Rutx50 Cant Ping LAN Interface and Devices behind LAN

cjuma · February 26, 2025, 11:37am

Hi Team,

Need some Help Peering with Rutx50 on cellular interface via ebgp. Ebgp is between Rutx50 Private APN on cellular and My core on Private IP. Ebgp is established and exchanging all required prefix’s required exchanged from both sides.
However can only Ping the prefix’s on my core from Rutx50 side but not the reverse. Rutx50 is operating on NAT and the firewall rules allowed for both incoming and outgoing tarffic.
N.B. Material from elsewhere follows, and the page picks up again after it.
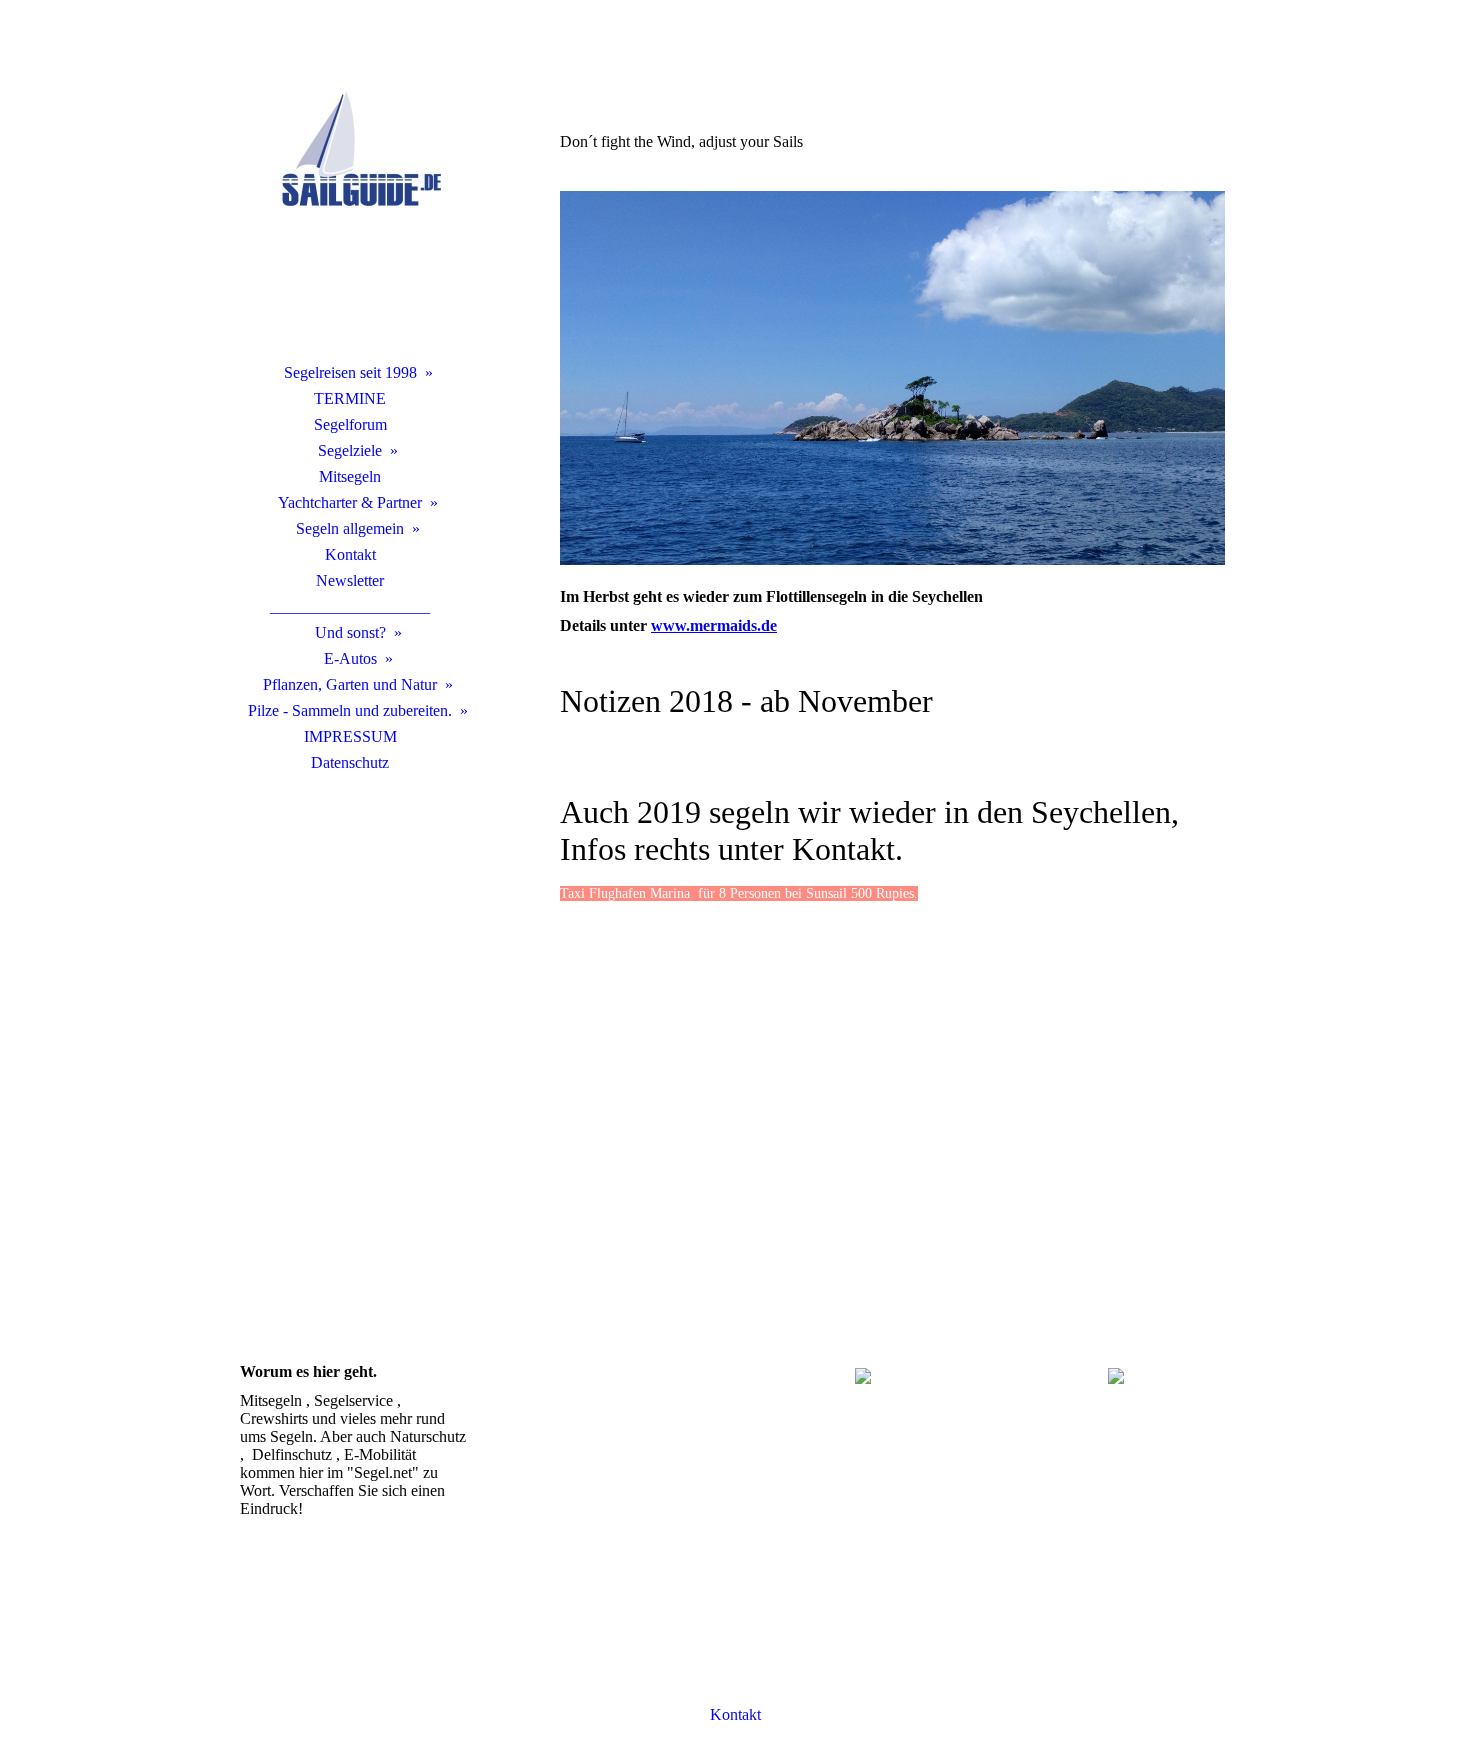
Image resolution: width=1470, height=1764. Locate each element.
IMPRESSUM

Daumantas · March 3, 2025, 11:15am

Hello @cjuma,

Just to clarify, you mentioned that you’re using NAT, is the masquerading flag enabled on the WAN zone in Network → Firewall → Zones?
To go from there, I would suggest connecting to the device via SSH, and running the following command:

tcpdump -i qmimux0 icmp

This will allow you to monitor traffic on the mobile interface. Then connect to any of your BGP peers (or any device that has a route to RUTX50), and try pinging the RUTX50 mobile IP and RUTX50 LAN IP (192.168.1.1/24 by default). Do any of them respond to pings?

Best regards,

cjuma · March 3, 2025, 12:41pm

The masquerading flag is set to off.

After running command can only see traffic to the mobile wan interface and not to the LAN.

cjuma · March 3, 2025, 12:44pm

On Ping towards the Teltonika

Daumantas · March 3, 2025, 12:58pm

So just to clarify, when pinging the mobile interface IP address, you can see the packets coming into the router, but when pinging the LAN IP address nothing appears on the TCPdump?
In both cases the packets should appear on the WAN interface, as when the packets are headed to LAN, so if you can’t see them, I would suggest checking if the routes are populated correctly in the core network.

cjuma · March 4, 2025, 10:45am

The Routes are exchanged properly via BGP. but ping from LAN to LAN only works when traffic is sourced from the Teltonika End of connection. Could it be that Traffic from the Teltonika End is NAT’ed to the mobile IP. and thats why from the reverse cannot ping the LAN connected to Teltonika from the core side.

Daumantas · March 4, 2025, 11:19am

Hi,

Could you run the same TCPdump command from my last comment and check what source IP is used on ICMP packets when pinging from RUTX50 LAN? Please post the output here if you’re using private IP addresses. Thanks!

cjuma · March 4, 2025, 11:58am

Daumantas · March 5, 2025, 8:15am

Hi,

Just to clarify - the pings should be sent from LAN (e.g. PC connected to RUTX50), and simultaneously run the TCPdump command.